§ **The data**:
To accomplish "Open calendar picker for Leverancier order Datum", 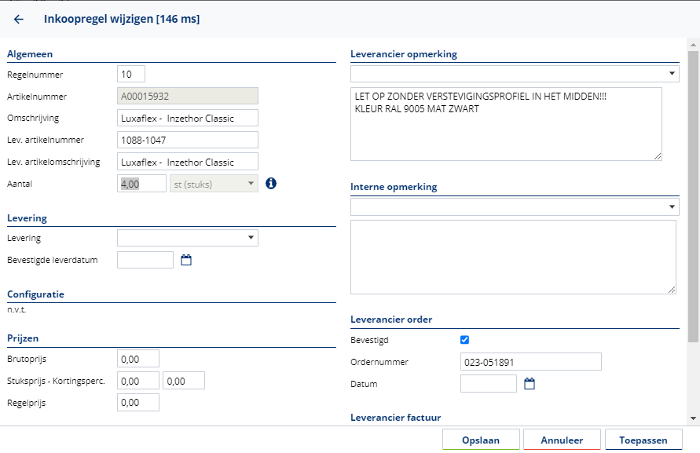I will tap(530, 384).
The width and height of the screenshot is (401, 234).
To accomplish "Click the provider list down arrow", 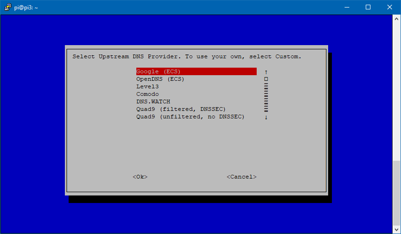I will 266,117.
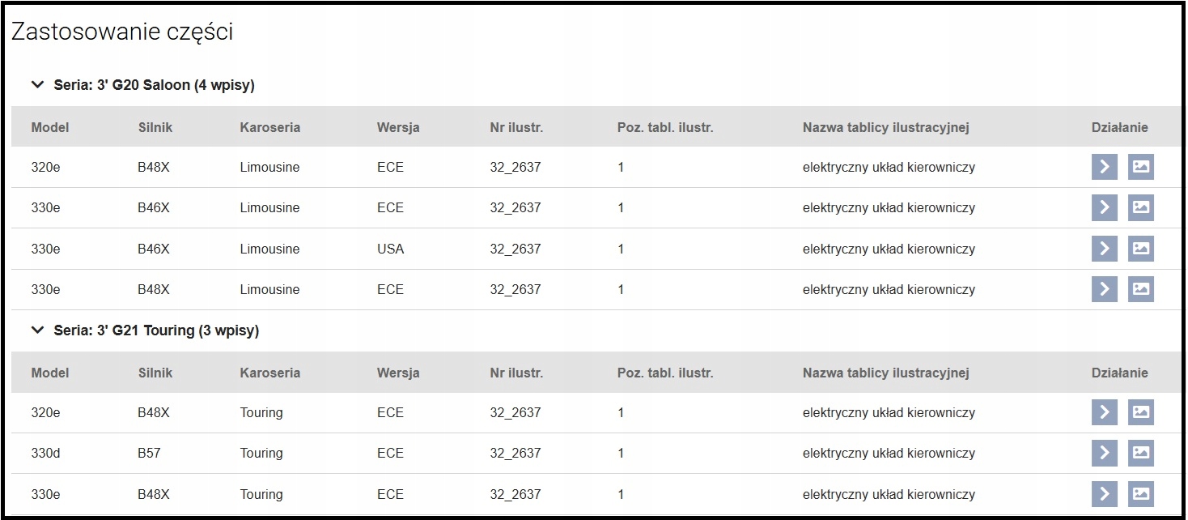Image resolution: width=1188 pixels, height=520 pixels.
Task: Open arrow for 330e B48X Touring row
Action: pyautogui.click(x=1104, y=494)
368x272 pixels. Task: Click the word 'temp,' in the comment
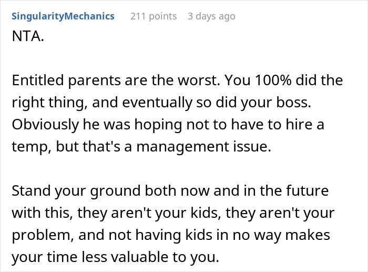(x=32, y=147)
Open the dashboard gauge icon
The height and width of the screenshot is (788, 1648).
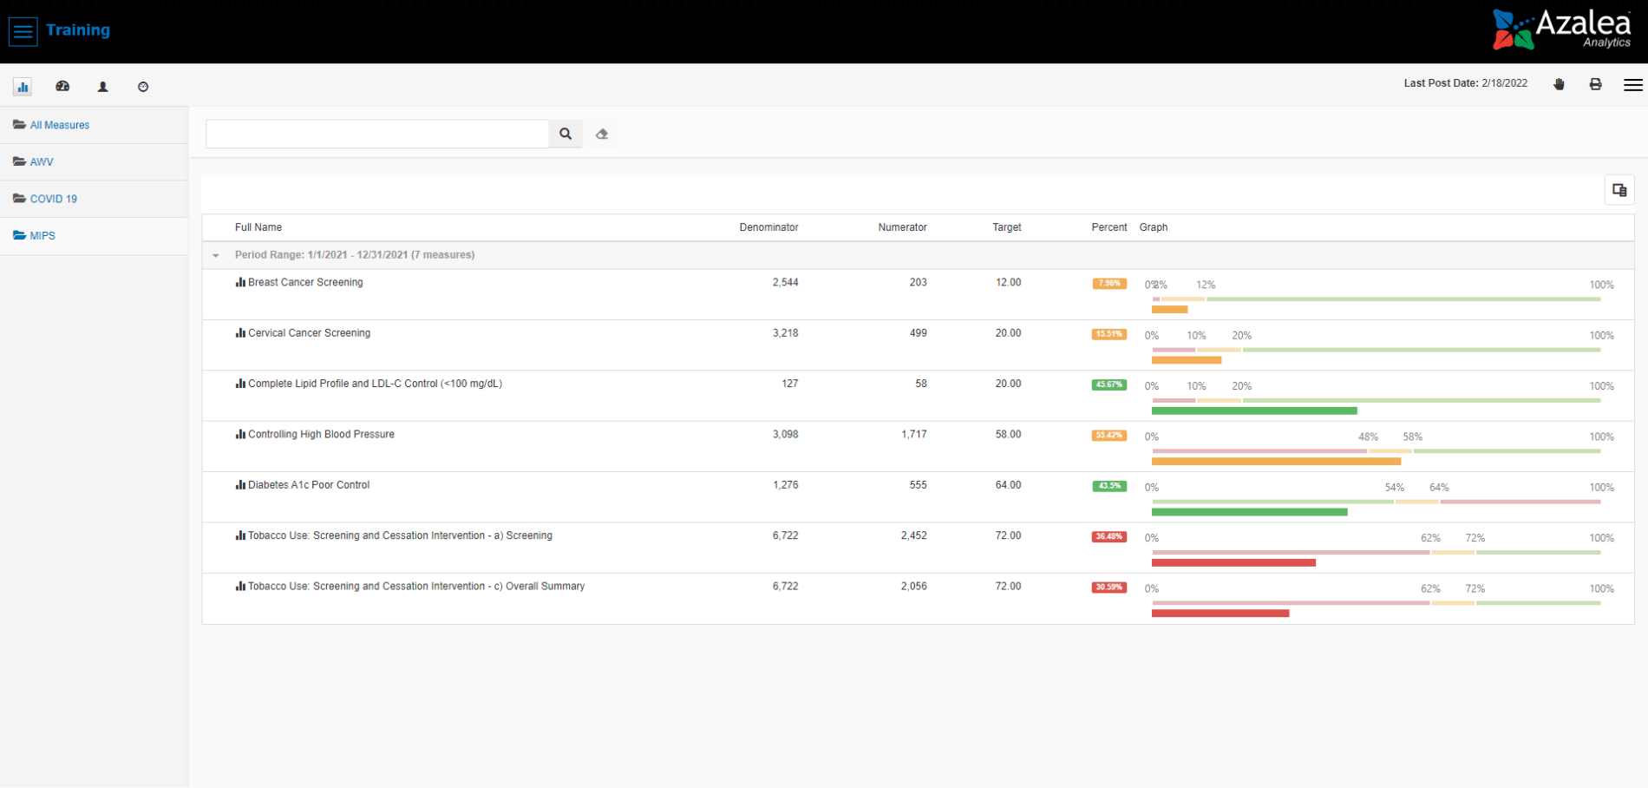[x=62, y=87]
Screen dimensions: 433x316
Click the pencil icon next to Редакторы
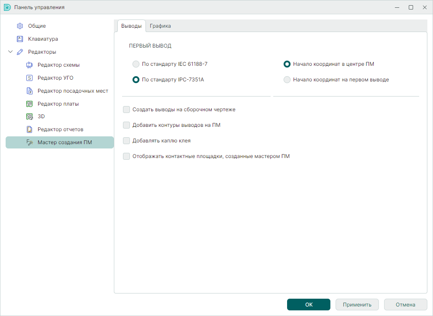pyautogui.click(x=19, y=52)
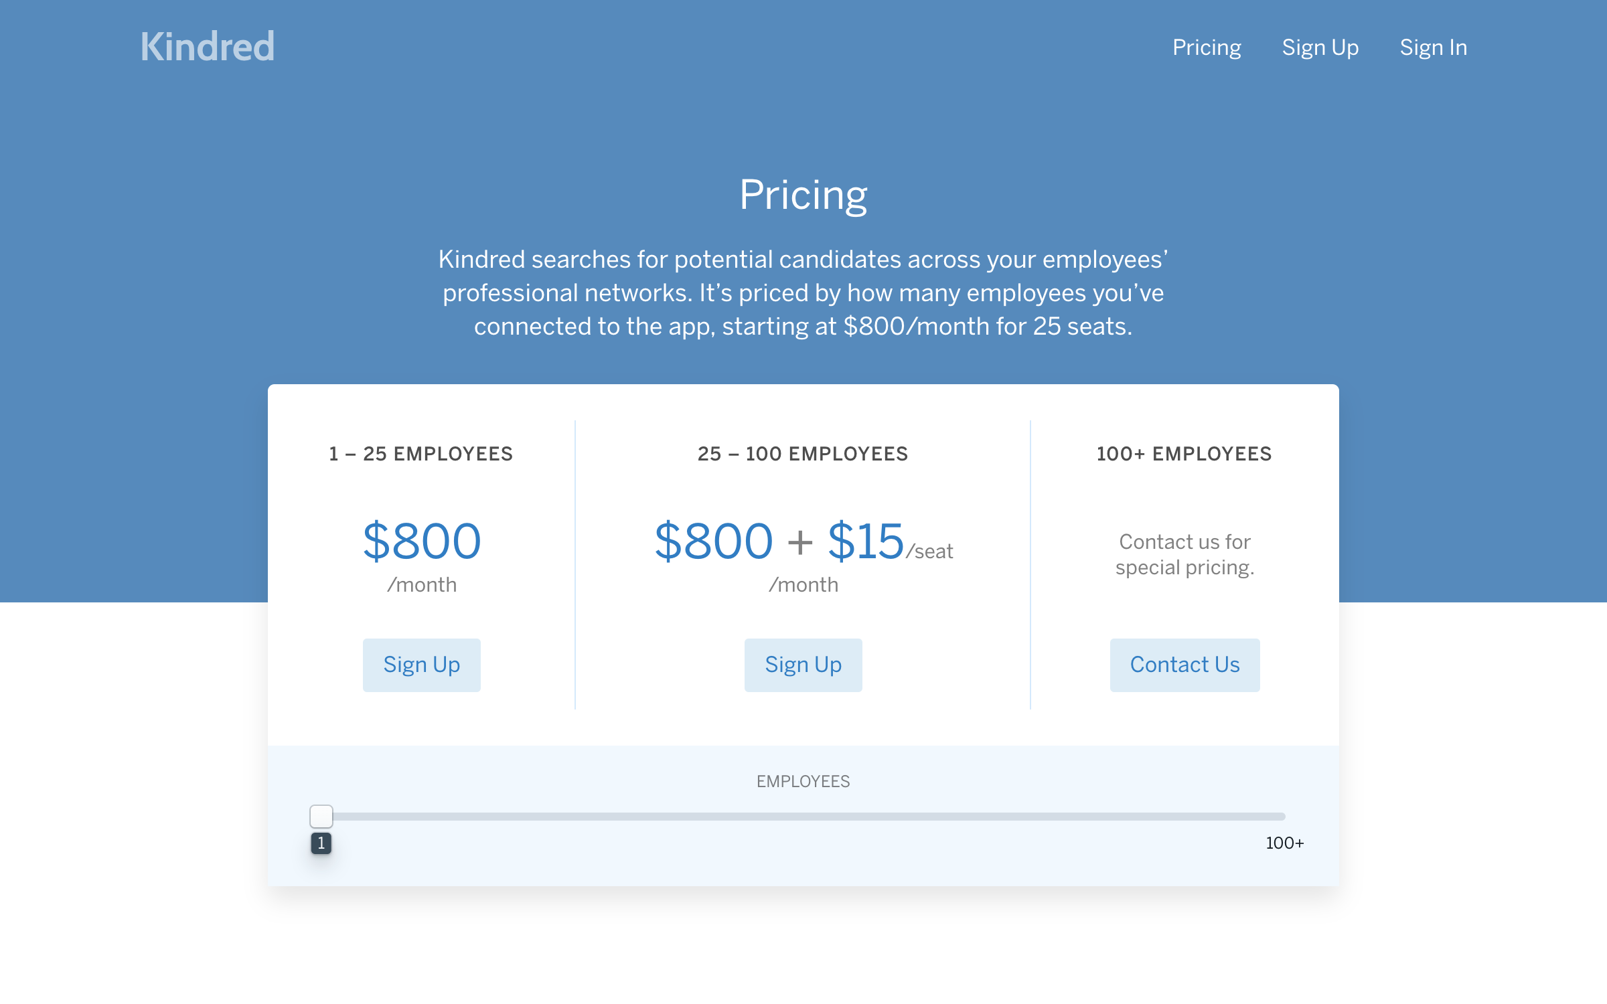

§ **Goal of the exercise**: The answer must be the lines above from the line that contains "The height and" to the final line of the data, word for word, with no pictures.

§ **Written response**:
The height and width of the screenshot is (788, 1648).
[x=62, y=87]
Screen dimensions: 433x316
Click the pencil icon next to Редакторы
pyautogui.click(x=19, y=52)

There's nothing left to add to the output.